(Data records)

┏━━

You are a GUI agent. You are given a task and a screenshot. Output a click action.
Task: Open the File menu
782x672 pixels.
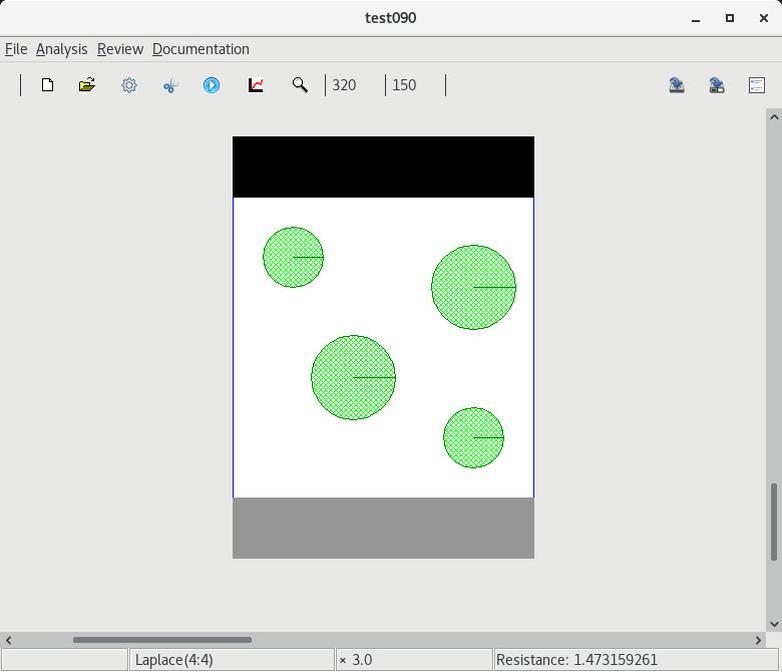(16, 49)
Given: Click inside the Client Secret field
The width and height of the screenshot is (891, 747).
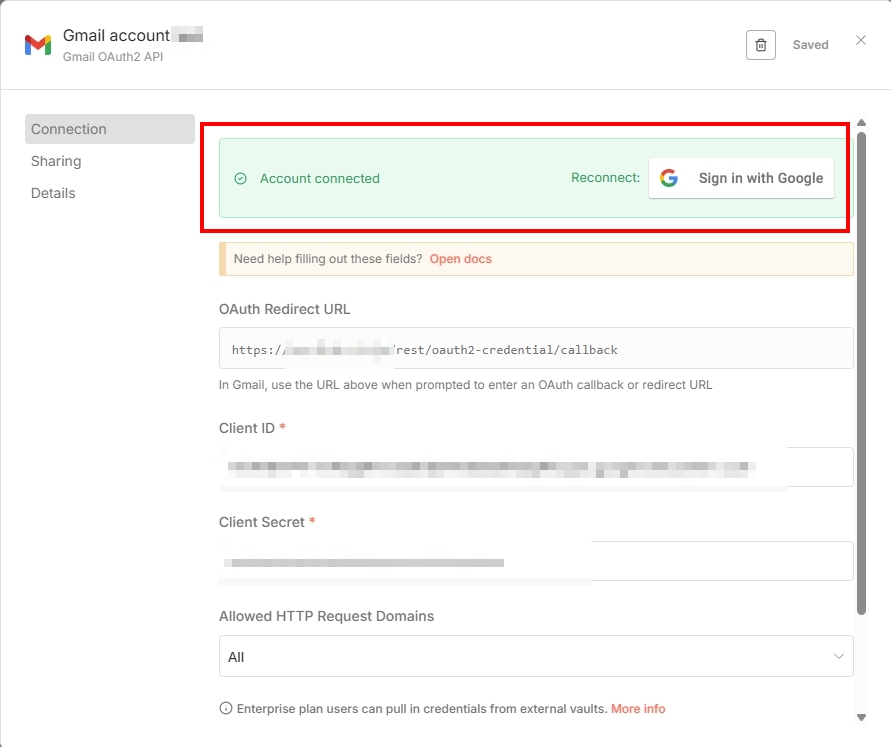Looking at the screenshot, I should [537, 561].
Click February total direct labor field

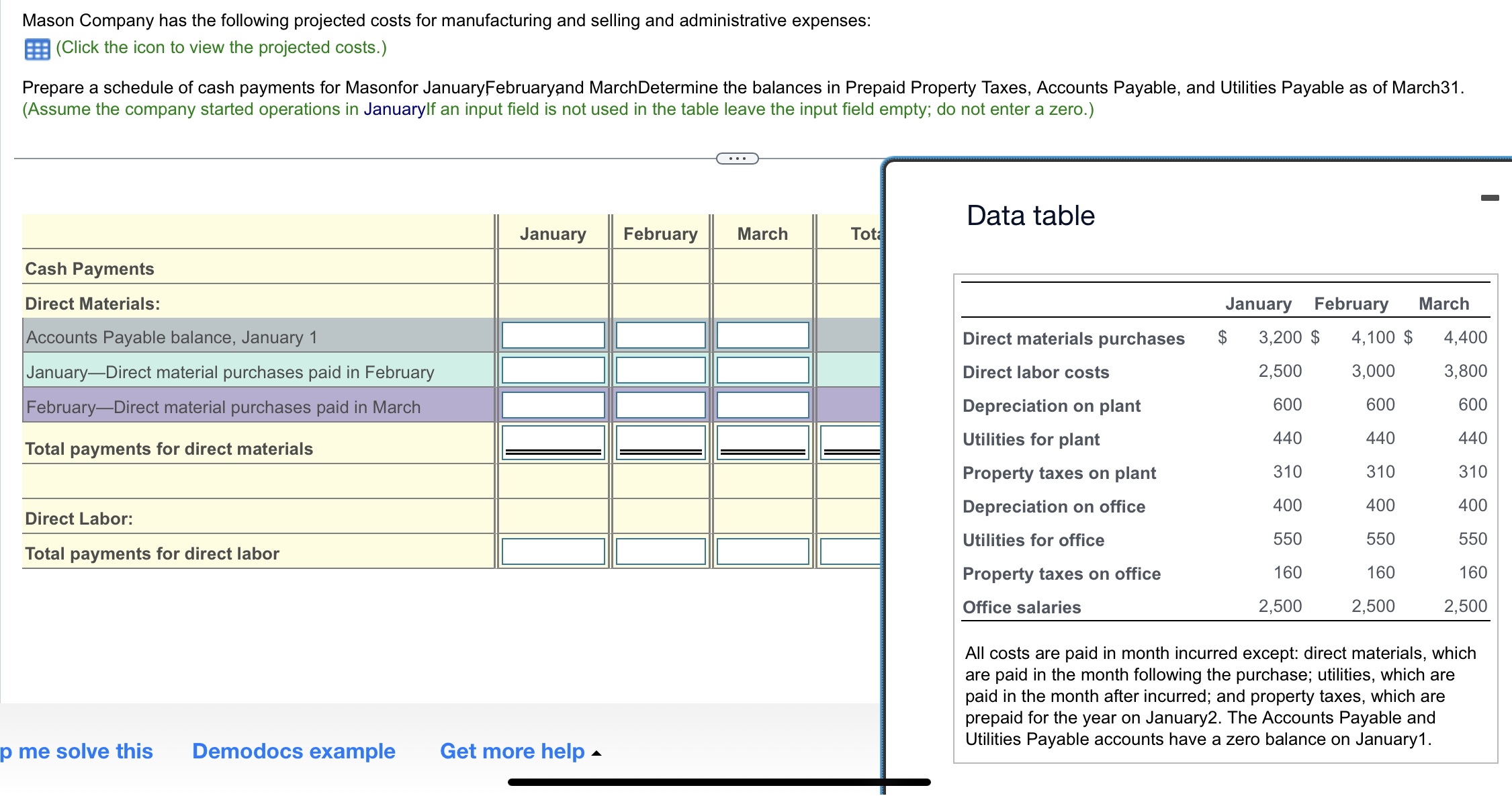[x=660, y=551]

┗━━

* **Task brief**: Present every line of the records above as a numbered list, omitting the blank lines. Leave the pictures out of your answer.

* **Output below**:
1. You are a GUI agent. You are given a task and a screenshot. Output a click action.
2. Task: Open the File menu
3. 782x672 pixels.
4. (16, 49)
5. Given: Click inside the Client Secret field
6. The width and height of the screenshot is (891, 747).
7. Looking at the screenshot, I should [537, 561].
8. Click February total direct labor field
9. [x=660, y=551]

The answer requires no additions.